Dans un premier temps, certains pays africains restent attacher encore à la doctrine de la souveraineté intérieure en dépit du fait qu’ils soient membres de l’Union africaine qui coordonne la force à travers les différentes régions du continent. Deuxièmement, la volonté d’opérationnaliser cette force intervient dans un contexte de crises politique et sécuritaire dans certains États ayant conduit à leur suspension des instances sous régionales et continentales qui sont à la base de l’initiative de la mise en place de la force. Enfin, il n’est pas exclu que l’éternelle épineuse question de financement des initiatives globales en Afrique se présente, mettant en mal la force dans l’atteinte des objectifs fixés.
La force africaine en attente se met en marche dans un contexte où les raisons pour lesquelles elle a été conçue sont d’actualité. Au cours de la dernière décennie, le continent a, régulièrement, connu un cycle presque régulier d’instabilité émaillé par de coups d’État militaire parfois contre des régimes démocratiques. Quant aux activités terroristes, elles ont, également, gagné du terrain dans de nombreuses régions du continent.
Une réactivation plus que nécessaire
Il est important de rappeler que l’idée de créer une force africaine de réaction rapide est liée aux limites observées, également, dans la conduite des opérations de maintien de la paix des Nations — unies sur le continent en proie aux crises politiques et sécuritaires dans les années 1990. C’est pourquoi la réactivation d’une telle force, aujourd’hui, est plus que jamais nécessaire.
Dans un premier temps elle va permettre de donner un visage plus africain aux forces de maintien de la paix. Elle pourrait, également, lutter contre les préjugés qu’une partie de l’opinion publique africaine entretient à l’égard des forces de maintien de la paix des Nations — unies.

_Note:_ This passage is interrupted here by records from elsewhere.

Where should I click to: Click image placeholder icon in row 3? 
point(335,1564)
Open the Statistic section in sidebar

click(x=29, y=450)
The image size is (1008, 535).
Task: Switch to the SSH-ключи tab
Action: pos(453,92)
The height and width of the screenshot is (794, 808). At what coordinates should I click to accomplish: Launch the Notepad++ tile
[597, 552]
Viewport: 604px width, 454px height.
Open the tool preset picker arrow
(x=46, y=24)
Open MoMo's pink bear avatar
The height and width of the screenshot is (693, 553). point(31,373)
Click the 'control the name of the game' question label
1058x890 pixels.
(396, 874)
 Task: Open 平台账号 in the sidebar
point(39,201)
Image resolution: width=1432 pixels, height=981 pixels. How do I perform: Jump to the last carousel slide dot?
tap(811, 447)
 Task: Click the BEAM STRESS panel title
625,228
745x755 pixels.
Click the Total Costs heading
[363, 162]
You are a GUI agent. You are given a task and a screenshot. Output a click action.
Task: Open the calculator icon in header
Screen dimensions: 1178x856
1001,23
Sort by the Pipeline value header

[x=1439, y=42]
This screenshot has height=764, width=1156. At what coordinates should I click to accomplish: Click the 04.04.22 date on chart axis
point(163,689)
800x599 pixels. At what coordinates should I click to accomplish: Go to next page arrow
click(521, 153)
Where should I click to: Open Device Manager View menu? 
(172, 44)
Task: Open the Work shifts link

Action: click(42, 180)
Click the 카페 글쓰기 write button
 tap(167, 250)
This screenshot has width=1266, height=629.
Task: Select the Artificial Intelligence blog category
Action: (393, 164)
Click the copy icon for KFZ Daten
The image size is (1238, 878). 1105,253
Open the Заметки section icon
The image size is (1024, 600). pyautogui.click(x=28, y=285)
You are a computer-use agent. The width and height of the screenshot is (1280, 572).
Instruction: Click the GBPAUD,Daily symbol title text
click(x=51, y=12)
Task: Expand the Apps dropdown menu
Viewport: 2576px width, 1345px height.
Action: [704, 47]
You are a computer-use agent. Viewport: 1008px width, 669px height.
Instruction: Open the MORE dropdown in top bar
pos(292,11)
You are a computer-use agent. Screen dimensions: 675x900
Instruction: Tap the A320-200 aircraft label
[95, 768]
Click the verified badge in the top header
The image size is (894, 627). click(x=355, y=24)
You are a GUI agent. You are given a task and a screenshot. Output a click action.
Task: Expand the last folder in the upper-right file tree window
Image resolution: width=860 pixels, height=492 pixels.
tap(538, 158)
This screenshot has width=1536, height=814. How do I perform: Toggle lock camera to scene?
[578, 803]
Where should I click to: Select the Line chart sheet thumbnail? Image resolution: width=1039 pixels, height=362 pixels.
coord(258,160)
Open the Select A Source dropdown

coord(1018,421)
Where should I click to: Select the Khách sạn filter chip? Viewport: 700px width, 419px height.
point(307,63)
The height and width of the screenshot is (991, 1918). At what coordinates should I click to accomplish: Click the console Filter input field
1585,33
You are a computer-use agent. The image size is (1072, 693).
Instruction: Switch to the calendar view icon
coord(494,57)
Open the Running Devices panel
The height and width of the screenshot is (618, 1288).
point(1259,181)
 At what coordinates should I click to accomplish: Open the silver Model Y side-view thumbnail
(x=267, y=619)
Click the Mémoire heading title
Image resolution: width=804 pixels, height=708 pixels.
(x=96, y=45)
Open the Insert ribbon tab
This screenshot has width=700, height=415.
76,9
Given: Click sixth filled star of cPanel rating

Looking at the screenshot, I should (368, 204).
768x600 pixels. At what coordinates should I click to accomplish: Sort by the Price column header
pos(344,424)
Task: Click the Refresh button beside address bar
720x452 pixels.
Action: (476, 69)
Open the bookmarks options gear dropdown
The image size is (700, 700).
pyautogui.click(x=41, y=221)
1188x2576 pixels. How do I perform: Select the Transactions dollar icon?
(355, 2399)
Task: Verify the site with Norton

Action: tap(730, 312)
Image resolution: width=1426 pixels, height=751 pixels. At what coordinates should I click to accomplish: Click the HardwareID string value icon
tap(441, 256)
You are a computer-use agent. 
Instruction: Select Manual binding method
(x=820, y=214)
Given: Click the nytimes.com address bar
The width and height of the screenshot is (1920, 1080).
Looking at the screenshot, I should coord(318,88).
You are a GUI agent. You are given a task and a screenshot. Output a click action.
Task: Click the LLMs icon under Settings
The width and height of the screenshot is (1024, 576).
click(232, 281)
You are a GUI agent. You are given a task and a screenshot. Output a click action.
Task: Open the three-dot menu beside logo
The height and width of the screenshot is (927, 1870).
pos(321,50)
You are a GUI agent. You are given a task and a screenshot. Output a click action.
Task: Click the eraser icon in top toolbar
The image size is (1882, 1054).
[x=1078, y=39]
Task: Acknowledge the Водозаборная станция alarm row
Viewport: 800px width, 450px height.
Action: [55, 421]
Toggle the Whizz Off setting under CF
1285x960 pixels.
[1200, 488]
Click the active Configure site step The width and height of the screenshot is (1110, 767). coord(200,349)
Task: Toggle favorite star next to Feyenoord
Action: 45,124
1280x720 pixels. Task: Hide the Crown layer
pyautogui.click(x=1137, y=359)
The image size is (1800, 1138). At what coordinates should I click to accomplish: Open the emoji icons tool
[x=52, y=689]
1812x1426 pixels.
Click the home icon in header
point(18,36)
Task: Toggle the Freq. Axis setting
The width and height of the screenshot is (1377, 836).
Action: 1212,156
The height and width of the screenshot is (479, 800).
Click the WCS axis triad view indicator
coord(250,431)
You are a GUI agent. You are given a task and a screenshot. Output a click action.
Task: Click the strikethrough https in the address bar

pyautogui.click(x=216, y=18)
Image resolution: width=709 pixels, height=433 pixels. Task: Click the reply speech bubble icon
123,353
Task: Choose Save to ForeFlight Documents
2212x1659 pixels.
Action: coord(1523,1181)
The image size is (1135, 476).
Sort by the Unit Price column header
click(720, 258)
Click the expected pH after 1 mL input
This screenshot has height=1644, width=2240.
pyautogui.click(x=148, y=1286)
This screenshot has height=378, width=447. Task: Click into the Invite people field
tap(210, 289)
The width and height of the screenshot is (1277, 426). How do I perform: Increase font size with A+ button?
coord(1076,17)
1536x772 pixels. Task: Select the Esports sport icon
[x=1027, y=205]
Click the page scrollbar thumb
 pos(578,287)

Il est, toutefois, important de rappeler dans la foulée, la nécessité pour ces organisations africaines de privilégier des stratégies de type hybride qui au-delà de forces dissuasives doivent s’attaquer, également, aux causes profondes des phénomènes d’insécurité à travers des plans de développement et des projets économiques viables, des réformes politiques profondes allant dans le sens d’une véritable consolidation des acquis politiques et démocratiques.
Ibrahima Harane Diallo
Journaliste-Politologue, Chercheur à l’Observatoire sur la Prévention et la Gestion des Crises au Sahel/Chercheur associé à Timbuktu Institute.